Evan's only hope to have a modicum of a normal life is a kidney transplant.
To qualify for a transplant, however, he must weigh at least 22 pounds. He now weighs 17 pounds.
"We'll start talking more about the transplant later in the fall," said Ranieri. "It isn't a fix. He'll always be on medications. And the life of a transplanted kidney is only 20 years so he'll eventually need another transplant. If anything makes me lose sleep, it's knowing he'll always have this disease. It just breaks my heart."
If tests show she's a match, Melissa Ranieri plans to sacrifice one of her own kidneys to save her son.
"I would be the best candidate, so I will be tested first," she said.
Easing the Financial Burden
On top of their constant concern for their son's health, the Ranieris have the added burden of knowing he faces a transplant surgery that could devastate the family financially.
Although the Ranieris have private health insurance, it won't cover the entire cost of the $500,000 kidney transplant. They are now registered with the national Children's Organ Transplant Association, an organization providing fundraising assistance to families facing a life-saving transplant.

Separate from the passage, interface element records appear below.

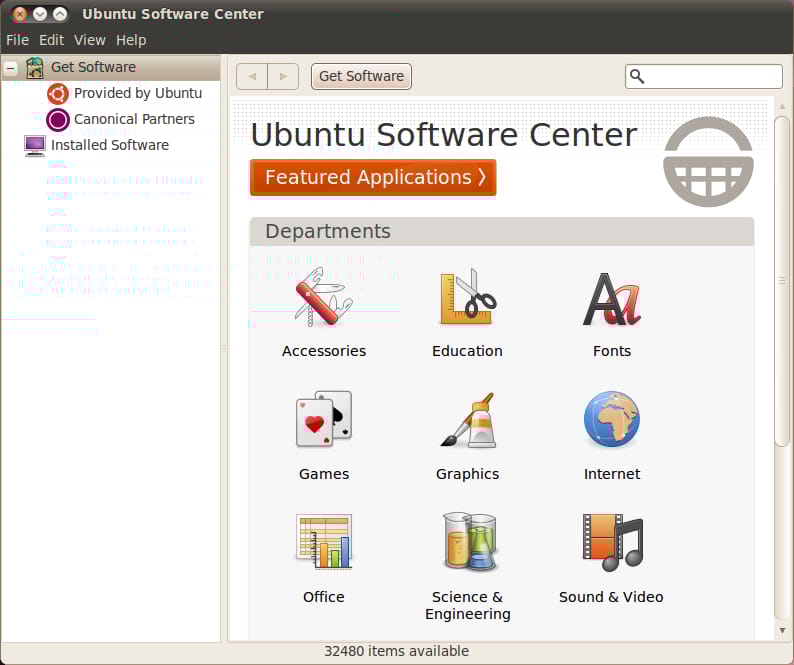This screenshot has width=794, height=665.
Task: Open the Graphics department icon
Action: 467,420
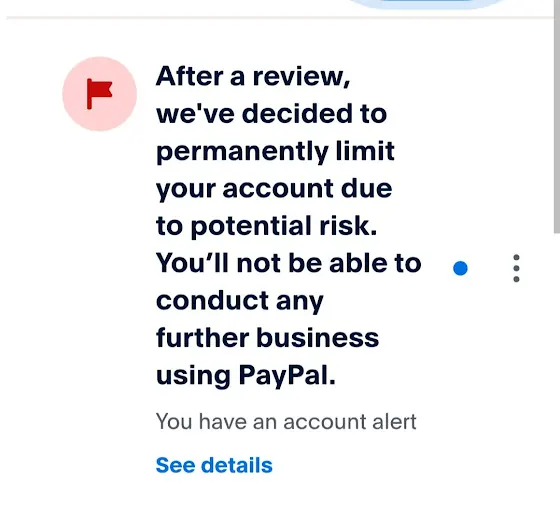The image size is (560, 506).
Task: Click "further business" in the notification
Action: (267, 338)
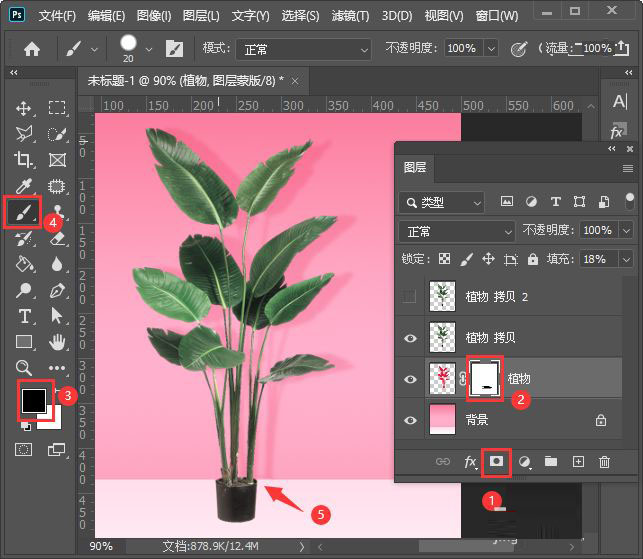Screen dimensions: 643x559
Task: Delete layer using the trash icon
Action: pyautogui.click(x=604, y=461)
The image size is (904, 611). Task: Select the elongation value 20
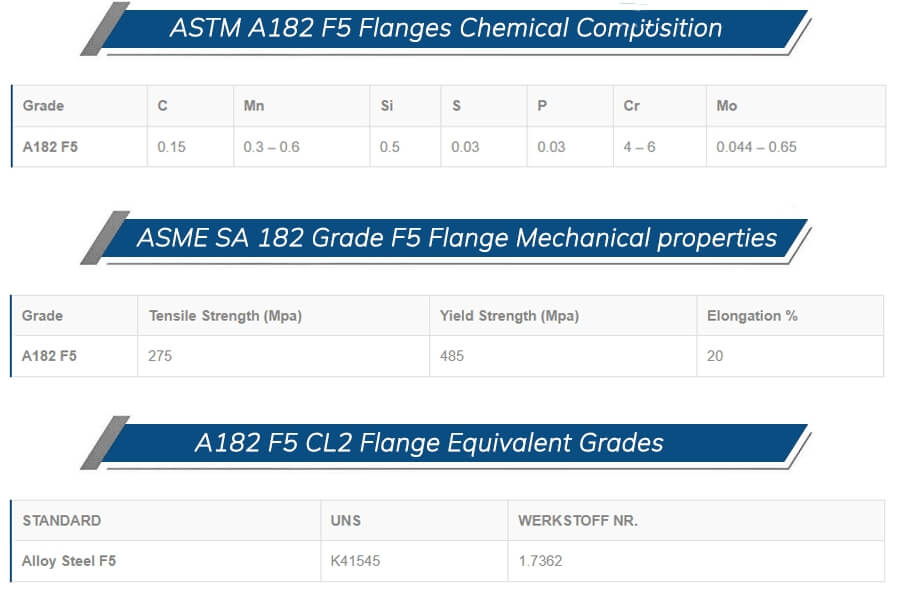[715, 356]
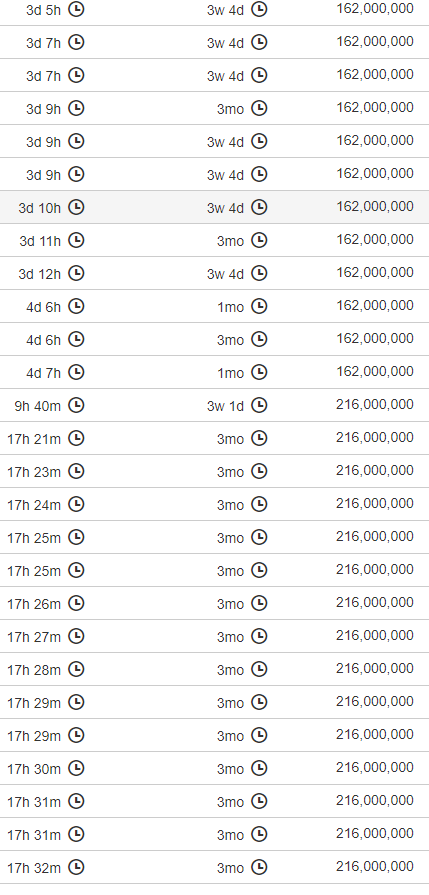The height and width of the screenshot is (895, 429).
Task: Click the 162,000,000 value in 4d 7h row
Action: tap(375, 372)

Evan has his own page on the COTA website that includes a button to make online donations, 100 percent of which goes to Evan's medical needs, as well as other fundraising activities on behalf of Evan and a personal blog on Evan's progress written by his mother.
COTA has also connected the Ranieris with other parents facing a similar situation.

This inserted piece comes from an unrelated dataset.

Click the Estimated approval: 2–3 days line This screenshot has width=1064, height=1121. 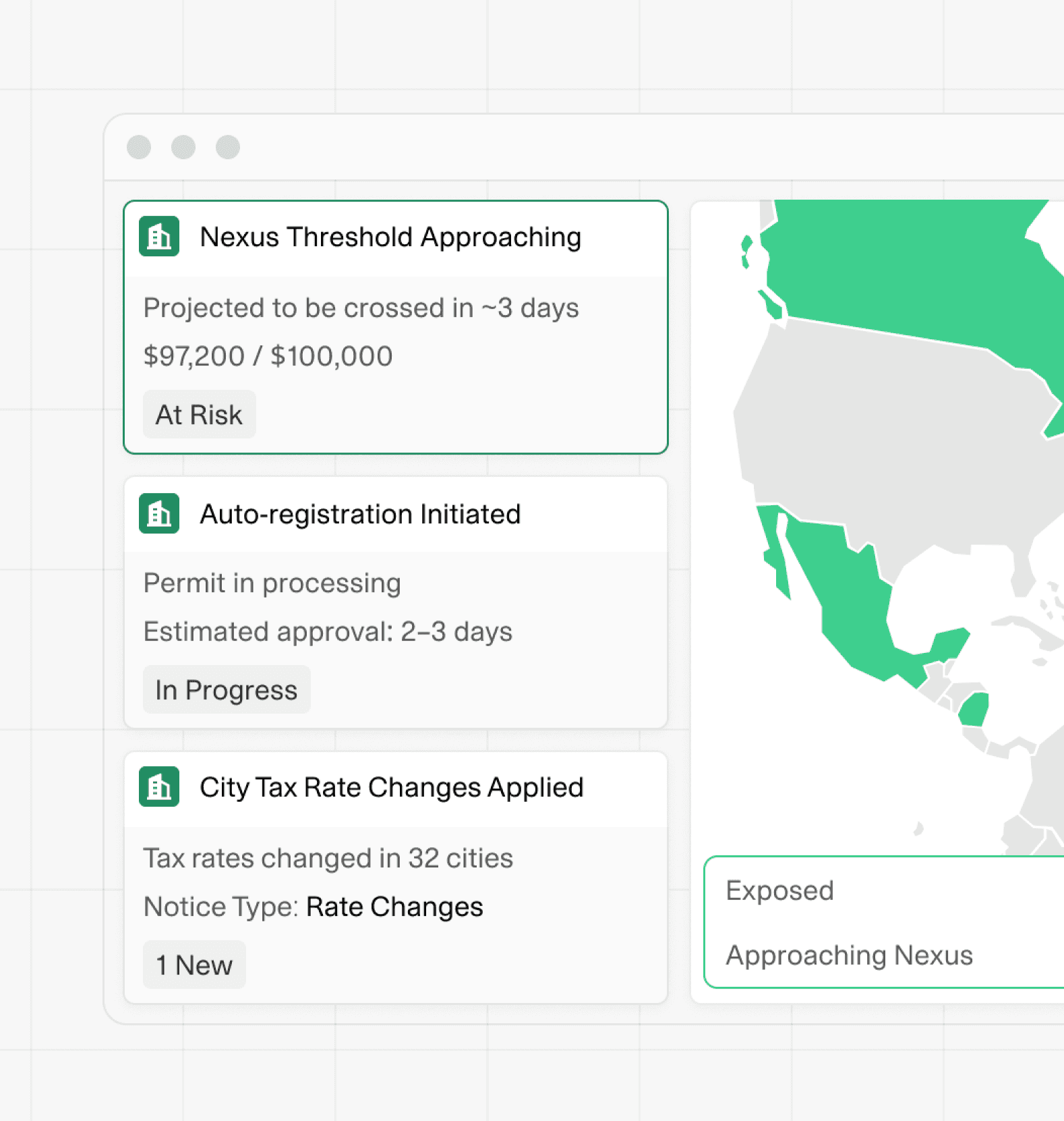coord(328,632)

"The support of others who have been through this has been very helpful," she said. "We've made great relationships and new friends."
But Melissa Ranieri said she doesn't know how she would have made it through the past two years without the support of her family and friends.
"We have a great support system," she said.
The Ranieris also are getting support from the community.
Today through Sunday, from 11 a.m. to 11 p.m., at 6046 Winthrop Town Centre Ave., Riverview, will donate 20 percent of every purchase to Evan's COTA fund when the customer mentions Evan or bring in the attached flier.
"The people at Menchie's have been very generous," said Ranieri. "And we're hopeful this will bring in a lot of people."
Friends also are hosting a fundraising golf tournament Oct. 14 at the , 4113 Great Golfers Place, Valrico, starting with an 8:15 a.m. shotgun scramble. With a sponsorship from Bright House Networks, organizers are hoping to attract 100 golfers. The cost is $80 per player and includes a continental breakfast, lunch sponsored by Smokey Bones Bar & Fire Grill, prizes, raffles and a live auction. To register, visit the tournament's website.
The Ranieris are looking for other fundraising opportunities as well. Anyone wishing to help can contact Diane and Frank Ranieri at 727-786-3079 or firstname.lastname@example.org.
Observing her son as he explores his sister's Barbie makeup kit, Melissa Ranieri commented, "You can't judge a book by its cover, even if it's cute. We've had a rough time but he's done so much better than doctors imagined.
"We don't know what tomorrow will bring," she added. "We just need to focus on one day at a time."